À M. WLADIMIR STASSOFF.


Paris, 21 août 1868.

Mon cher Stassoff,

Vous le voyez, je supprime le « Monsieur » ; j’arrive de Grenoble où l’on m’a fait aller à peu près de force pour présider une espèce de festival orphéonique et assister à l’inauguration d’une statue de l’empereur Napoléon Ier.

On a bu, on a mangé, on a fait les cent coups et j’étais toujours malade… ! On est venu me chercher en voiture, on m’a porté des toasts auxquels je ne savais que répondre. Le maire de Grenoble m’a comblé de gracieusetés, il m’a donné une couronne en vermeil, mais il m’a fallu rester une heure entière à ce commencement de banquet.

Le lendemain, je suis parti ; je suis arrivé exténué chez moi, à onze heures du soir…
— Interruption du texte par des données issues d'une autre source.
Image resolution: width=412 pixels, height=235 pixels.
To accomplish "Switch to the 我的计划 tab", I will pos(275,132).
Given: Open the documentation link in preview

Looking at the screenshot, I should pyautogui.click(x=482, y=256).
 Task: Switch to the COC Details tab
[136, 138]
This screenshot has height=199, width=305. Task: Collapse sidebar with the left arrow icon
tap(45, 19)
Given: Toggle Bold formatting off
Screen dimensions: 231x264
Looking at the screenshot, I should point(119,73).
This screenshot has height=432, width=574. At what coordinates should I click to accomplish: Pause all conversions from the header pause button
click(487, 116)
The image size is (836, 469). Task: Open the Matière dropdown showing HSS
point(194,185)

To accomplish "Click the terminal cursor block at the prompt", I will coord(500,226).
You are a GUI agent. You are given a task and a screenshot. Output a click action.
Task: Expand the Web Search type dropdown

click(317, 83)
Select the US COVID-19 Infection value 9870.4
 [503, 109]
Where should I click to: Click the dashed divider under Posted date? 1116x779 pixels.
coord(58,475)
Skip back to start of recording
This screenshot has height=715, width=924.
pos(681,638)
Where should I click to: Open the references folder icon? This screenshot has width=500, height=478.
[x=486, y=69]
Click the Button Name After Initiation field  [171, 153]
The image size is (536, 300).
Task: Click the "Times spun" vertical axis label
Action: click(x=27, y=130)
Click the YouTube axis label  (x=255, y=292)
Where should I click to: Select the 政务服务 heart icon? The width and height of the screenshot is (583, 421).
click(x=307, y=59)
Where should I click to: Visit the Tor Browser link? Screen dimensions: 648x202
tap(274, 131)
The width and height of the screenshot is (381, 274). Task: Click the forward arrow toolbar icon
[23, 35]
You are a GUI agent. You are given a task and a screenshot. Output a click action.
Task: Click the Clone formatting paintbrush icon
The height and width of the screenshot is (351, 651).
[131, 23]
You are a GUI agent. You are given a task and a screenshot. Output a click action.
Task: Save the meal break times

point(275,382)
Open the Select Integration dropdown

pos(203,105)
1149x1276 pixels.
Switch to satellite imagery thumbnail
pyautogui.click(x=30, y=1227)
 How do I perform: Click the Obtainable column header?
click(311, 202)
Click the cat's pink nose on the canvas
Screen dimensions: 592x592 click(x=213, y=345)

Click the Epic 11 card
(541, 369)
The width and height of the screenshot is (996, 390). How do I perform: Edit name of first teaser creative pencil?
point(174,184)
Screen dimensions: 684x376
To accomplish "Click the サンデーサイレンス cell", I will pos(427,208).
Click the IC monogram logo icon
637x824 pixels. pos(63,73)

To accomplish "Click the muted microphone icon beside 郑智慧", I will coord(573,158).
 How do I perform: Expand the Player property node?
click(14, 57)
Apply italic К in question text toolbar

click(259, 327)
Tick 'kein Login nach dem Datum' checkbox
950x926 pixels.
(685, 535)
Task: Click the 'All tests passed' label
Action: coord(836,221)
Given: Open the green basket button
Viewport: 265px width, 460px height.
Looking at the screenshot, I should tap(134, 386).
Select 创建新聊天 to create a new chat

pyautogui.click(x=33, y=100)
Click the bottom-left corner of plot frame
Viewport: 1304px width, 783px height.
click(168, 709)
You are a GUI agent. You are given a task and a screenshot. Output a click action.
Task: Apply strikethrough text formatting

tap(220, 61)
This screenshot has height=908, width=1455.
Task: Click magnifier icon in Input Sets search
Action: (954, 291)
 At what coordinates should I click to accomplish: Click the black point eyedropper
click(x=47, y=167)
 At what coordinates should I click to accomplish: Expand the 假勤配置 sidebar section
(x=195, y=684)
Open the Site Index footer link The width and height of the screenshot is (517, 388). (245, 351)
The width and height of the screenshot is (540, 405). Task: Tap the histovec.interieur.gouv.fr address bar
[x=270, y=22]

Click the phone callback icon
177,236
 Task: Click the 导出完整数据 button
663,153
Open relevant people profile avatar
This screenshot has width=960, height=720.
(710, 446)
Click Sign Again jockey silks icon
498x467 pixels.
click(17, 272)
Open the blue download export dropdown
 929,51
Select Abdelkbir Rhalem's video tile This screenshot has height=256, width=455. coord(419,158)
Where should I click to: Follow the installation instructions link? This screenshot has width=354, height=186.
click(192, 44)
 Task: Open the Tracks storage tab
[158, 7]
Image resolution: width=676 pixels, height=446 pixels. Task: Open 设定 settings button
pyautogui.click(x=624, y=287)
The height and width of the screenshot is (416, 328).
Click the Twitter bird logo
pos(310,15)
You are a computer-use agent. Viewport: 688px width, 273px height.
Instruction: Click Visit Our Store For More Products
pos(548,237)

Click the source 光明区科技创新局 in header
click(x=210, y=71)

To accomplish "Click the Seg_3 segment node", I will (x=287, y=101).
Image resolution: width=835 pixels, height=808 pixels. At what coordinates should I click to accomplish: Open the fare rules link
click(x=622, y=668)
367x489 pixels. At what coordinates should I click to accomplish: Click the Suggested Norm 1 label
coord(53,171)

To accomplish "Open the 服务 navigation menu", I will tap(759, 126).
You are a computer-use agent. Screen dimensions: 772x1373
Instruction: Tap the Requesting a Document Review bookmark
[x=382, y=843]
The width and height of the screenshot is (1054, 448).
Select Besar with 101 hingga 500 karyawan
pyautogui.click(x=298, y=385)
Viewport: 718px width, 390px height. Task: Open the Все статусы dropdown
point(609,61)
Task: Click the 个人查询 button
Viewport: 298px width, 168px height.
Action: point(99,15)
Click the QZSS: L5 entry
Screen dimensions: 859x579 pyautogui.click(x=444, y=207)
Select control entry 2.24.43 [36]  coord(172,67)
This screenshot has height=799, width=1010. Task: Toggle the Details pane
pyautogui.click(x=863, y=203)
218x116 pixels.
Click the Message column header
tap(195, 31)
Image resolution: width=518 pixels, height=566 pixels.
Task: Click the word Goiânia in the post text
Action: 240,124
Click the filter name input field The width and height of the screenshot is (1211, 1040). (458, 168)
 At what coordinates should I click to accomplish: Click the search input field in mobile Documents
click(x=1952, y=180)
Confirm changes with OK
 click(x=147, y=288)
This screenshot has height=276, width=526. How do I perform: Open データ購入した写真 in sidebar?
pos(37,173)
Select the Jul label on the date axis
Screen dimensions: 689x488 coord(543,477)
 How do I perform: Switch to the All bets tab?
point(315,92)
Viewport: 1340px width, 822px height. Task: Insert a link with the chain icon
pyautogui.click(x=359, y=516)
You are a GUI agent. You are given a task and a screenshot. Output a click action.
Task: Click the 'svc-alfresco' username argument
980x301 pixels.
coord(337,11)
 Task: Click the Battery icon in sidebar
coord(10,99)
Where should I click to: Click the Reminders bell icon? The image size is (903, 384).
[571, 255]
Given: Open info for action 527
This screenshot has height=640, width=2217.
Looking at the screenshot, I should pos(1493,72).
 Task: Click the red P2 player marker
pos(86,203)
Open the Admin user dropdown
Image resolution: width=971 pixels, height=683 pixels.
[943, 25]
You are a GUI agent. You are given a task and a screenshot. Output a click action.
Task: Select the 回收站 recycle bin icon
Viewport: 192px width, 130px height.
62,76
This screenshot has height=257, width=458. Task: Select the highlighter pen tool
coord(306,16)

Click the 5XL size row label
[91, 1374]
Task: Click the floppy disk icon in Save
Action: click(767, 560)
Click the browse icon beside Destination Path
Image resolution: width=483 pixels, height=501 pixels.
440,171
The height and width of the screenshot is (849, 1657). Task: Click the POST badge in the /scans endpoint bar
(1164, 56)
Je n’en puis plus, et je reçois des lettres… où l’on me demande des choses impossibles. On veut que je dise beaucoup de bien d’un artiste allemand, bien que je pense en effet, mais à condition que je dirai du mal d’un artiste russe qu’on veut remplacer par l’Allemand et qui a droit au contraire, à beaucoup d’éloges, chose que je ne ferai pas. Quel diable de monde est-ce là ?

Je sens que je vais mourir ; je ne crois plus à rien, je voudrais vous voir ; vous me remonteriez peut-être ; Cui et vous me donneriez peut-être du bon sang.